A voluntary strike-off can be good if the retained profits to be distributed to shareholders are lower than £25,000. In this situation, shareholders will only pay Capital Gains Tax (CGT) on their profit share. For basic taxpayers, it is 10%, and for higher rate taxpayers, it is 20% unless Entrepreneurs Relief (now known as Business Asset Disposal Relief) is applied, in which case it will be 10%.
However, if the solvent limited company’s profits are more than £25,000, shareholders will not only have to pay CGT, but their share of the profits is also subject to income tax. How much income tax is due depends on whether it is paid as dividends or as a salary and the shareholder’s personal tax rate.
With an MVL, which can take around a year to complete, the company’s retained profits can be distributed to shareholders as a final dividend, considered a capital gain and not as an income. So, whilst the dividend is subject to tax, it is only Capital Gains Tax (CGT) which, if the shareholder qualifies for Business Asset Disposal Relief (BADR), could effectively reduce their tax bill. However, income tax will still need to be paid if:
- The company has a maximum of five shareholders.
- A director or shareholder becomes involved with a company in a similar activity or trade within two years.
- The main aim of the MVL is to avoid paying tax.
How does an MVL work?
Once the decision has been made to close a solvent limited company, an IP has been appointed, and directors/shareholders have signed the declaration of solvency, the IP, who is now acting as liquidator, will proceed with the process. They will advertise the impending closure in The Gazette, in accordance with liquidation regulations, advise HMRC and notify Companies House.
The assets are subsequently sold – directors and shareholders are allowed to purchase any asset from the company as long as they are bought from the liquidator at market value. Any outstanding payments are collected, any outstanding liabilities are settled, and any remaining funds are distributed to shareholders as dividends. Once this takes place, the company is officially closed and removed from the Companies House register.
The drawback of using an MVL process is that it is time-consuming and costly. The most expensive element is the liquidator’s fee, but there are also payments to Companies House, The Gazette and other disbursement costs involved, all of which are deducted from retained profits.

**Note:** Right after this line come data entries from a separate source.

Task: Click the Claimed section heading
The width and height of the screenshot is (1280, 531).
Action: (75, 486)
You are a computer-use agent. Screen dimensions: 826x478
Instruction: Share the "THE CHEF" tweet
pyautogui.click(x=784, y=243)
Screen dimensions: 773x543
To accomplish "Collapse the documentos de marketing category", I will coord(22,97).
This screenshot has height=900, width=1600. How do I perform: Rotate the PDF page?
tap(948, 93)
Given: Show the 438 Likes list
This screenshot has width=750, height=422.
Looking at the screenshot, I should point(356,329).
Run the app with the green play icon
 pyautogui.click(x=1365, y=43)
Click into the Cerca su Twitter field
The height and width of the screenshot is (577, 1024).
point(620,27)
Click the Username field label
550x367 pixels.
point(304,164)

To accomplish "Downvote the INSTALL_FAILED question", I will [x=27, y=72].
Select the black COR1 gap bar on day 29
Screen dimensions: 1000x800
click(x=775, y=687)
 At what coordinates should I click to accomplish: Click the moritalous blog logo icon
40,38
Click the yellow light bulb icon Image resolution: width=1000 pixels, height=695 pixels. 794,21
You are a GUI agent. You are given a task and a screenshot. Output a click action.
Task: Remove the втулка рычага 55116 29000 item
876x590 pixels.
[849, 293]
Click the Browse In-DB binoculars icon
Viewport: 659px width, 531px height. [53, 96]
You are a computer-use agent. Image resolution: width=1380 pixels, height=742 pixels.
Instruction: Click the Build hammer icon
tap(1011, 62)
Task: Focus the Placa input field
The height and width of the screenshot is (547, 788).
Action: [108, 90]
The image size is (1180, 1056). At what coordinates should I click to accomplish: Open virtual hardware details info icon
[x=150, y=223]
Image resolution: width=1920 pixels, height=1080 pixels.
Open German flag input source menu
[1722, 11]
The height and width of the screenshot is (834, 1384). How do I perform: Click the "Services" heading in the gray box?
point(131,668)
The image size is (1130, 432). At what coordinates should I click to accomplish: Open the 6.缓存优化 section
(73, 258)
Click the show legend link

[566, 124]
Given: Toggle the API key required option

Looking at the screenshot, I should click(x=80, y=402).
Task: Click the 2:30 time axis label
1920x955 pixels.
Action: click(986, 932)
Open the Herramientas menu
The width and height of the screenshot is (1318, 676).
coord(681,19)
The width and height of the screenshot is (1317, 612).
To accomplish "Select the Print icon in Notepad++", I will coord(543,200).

Two other aspects to consider are the Targeted Anti-Avoidance Rule (TAAR) and Moneyboxing.
What is TAAR?
The Target Anti-Avoidance Rule is designed to stop phoenixing, which is the bad practice of liquidating a company and then starting an identical company to avoid paying any tax. If you close a company, under TAAR rules, you are not allowed to be involved with a company in a similar activity or trade for at least two years.
If this happens, HMRC considers the distribution you received from the closed company after it was liquidated an income. At this point, as well as being charged income tax on the distribution, BADR at 10% is also no longer valid, and you will need to pay dividend tax at the marginal rate.
However, there has been a lack of clarity regarding TAAR around closing one company and joining an umbrella company and whether this constitutes breaking the rules. Since TAAR came into force, it has been amended to allow directors to continue being active in a similar trade as long as they are an employee and not a business owner. In these circumstances, HMRC believes that the purpose is not to avoid tax.
What is moneyboxing?
With an MVL process, it is important that profits in the company aren’t withheld on purpose as HMRC may consider this ‘excessive’ to the company’s commercial needs and closing the company was just to gain a tax advantage. This is known as moneyboxing, and an HMRC consultation document in 2015 said, “the practice amounts to active tax planning in areas… [that] lead to unfair outcomes.”
But defining ‘excessive’ is where the problem comes for HMRC as there is currently no formula that enables HMRC to calculate what is considered a fair working capital for a company. That said, HMRC is aware of the practice and does look out for it.
The principal advantages of using an MVL process to close a solvent company with a high level of retained profits is that the capital distributed to shareholders as dividends are treated as a capital gain rather than income. This means that the shareholder will pay CGT at 20%, which could be reduced to 10% if they qualify for BADR.